(DATASET ENTRIES begins)

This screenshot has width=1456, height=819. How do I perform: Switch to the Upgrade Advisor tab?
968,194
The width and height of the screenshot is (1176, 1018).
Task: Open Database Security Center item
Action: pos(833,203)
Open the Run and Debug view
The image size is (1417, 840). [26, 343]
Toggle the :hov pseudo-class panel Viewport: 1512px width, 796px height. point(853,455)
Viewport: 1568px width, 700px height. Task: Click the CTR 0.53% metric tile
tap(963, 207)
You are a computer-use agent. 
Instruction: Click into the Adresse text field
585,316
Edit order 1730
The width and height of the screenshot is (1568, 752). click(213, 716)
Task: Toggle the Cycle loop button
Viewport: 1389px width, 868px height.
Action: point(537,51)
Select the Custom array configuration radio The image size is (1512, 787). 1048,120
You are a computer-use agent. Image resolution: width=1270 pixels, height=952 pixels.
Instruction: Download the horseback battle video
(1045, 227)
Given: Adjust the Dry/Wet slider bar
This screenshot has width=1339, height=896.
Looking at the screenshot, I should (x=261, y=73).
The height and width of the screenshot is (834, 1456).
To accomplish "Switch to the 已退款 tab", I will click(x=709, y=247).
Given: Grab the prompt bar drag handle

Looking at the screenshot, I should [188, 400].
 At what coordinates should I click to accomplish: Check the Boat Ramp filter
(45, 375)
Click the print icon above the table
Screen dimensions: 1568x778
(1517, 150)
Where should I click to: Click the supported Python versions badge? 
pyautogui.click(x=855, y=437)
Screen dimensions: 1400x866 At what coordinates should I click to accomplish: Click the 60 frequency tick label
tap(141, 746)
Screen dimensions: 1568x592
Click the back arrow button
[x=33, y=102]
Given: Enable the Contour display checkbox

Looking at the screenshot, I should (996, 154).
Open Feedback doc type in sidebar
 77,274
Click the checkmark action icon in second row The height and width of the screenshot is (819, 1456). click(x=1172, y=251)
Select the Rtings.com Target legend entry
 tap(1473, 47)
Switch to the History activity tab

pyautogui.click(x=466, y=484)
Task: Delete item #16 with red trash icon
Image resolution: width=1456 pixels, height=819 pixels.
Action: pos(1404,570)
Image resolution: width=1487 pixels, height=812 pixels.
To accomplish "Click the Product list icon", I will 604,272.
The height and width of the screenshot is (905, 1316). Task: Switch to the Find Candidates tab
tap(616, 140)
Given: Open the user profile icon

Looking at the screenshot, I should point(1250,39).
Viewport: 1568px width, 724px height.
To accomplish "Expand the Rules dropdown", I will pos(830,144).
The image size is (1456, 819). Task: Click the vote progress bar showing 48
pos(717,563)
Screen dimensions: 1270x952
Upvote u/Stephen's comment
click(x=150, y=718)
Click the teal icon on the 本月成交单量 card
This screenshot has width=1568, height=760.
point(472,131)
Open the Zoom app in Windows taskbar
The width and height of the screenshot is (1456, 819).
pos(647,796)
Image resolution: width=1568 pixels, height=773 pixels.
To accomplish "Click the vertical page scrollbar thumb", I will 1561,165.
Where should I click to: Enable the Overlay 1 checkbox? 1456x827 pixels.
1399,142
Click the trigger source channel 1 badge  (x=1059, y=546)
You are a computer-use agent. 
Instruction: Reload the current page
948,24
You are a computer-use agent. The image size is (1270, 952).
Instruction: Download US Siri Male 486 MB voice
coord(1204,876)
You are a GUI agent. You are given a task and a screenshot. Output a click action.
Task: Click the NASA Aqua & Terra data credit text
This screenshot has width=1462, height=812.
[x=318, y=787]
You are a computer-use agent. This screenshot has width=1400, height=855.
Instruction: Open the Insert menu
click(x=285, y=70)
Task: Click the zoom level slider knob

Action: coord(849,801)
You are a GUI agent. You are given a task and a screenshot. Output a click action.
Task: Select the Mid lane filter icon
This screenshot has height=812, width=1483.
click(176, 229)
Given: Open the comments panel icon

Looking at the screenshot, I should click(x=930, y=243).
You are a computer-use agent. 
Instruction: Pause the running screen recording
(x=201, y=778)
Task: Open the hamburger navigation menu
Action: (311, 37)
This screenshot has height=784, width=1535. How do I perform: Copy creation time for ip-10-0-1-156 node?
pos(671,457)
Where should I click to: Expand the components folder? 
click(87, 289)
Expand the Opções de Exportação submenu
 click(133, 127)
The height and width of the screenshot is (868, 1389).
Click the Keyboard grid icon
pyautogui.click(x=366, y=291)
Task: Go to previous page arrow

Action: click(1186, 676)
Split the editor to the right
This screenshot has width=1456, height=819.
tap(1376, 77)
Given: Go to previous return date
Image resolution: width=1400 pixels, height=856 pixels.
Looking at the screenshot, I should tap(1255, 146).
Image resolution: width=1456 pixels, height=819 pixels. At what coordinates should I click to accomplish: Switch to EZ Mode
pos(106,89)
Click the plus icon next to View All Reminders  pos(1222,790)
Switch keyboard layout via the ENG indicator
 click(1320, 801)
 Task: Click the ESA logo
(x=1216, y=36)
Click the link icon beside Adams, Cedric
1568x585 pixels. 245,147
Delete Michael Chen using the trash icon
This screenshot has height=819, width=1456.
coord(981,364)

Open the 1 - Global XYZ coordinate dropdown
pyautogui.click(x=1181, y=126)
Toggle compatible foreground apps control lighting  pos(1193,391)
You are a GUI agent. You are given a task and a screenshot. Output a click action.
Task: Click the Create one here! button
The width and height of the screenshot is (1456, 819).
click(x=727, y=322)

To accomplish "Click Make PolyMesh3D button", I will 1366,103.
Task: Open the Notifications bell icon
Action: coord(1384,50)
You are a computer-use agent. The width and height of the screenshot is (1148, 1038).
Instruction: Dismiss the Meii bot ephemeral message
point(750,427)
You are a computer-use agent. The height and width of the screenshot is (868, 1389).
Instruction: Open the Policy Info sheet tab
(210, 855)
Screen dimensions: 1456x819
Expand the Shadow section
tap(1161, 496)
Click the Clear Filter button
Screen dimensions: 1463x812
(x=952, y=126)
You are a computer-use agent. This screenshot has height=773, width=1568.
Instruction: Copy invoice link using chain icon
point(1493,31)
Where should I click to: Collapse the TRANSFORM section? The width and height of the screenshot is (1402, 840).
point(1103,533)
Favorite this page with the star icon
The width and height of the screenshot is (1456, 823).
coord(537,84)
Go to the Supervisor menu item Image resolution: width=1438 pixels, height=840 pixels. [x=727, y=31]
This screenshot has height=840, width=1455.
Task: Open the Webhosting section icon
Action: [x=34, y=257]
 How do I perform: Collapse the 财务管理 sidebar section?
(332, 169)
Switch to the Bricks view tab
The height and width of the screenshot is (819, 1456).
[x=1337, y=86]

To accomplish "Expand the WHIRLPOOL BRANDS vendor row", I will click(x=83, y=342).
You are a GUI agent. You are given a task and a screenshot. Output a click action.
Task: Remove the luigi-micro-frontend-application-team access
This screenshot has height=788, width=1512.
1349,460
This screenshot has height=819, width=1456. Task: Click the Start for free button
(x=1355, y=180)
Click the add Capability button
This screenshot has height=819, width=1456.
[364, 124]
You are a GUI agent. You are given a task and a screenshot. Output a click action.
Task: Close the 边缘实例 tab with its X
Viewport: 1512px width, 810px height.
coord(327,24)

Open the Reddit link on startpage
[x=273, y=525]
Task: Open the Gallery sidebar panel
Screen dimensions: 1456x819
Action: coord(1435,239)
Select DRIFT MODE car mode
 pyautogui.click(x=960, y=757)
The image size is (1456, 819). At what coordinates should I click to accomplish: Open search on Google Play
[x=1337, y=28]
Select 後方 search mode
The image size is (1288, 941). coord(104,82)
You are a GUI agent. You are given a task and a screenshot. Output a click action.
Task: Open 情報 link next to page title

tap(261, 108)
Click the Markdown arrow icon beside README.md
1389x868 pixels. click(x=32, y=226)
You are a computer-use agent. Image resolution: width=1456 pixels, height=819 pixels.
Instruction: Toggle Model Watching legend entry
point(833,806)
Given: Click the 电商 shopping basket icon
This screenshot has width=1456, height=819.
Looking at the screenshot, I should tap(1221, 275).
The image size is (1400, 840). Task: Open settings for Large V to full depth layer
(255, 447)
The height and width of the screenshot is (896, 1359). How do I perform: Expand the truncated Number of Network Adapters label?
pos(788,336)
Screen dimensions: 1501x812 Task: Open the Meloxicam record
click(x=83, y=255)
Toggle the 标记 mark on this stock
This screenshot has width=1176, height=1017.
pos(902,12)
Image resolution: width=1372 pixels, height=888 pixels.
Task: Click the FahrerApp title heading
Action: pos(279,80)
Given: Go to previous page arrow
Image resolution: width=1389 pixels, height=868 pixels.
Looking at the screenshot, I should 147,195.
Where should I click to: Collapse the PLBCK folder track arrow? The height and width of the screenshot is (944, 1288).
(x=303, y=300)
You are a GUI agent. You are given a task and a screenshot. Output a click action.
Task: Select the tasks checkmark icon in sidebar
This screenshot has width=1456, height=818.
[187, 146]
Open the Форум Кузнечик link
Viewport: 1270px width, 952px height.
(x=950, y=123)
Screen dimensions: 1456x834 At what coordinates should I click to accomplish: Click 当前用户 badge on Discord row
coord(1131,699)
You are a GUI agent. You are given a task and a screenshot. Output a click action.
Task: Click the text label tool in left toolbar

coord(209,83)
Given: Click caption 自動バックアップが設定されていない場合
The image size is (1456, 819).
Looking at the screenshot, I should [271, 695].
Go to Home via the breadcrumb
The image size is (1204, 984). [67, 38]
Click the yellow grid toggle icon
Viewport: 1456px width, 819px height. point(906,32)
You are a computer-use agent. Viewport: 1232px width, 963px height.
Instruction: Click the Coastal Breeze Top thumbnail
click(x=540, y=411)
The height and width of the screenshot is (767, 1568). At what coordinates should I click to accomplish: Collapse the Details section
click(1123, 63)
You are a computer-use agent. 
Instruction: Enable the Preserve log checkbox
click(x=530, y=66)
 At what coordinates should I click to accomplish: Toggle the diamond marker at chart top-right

(DATASET ENTRIES ends)

PROBLEM TO WORK ON: A single number, please: the count of lines above that contain the string "computer".

RESPONSE: 12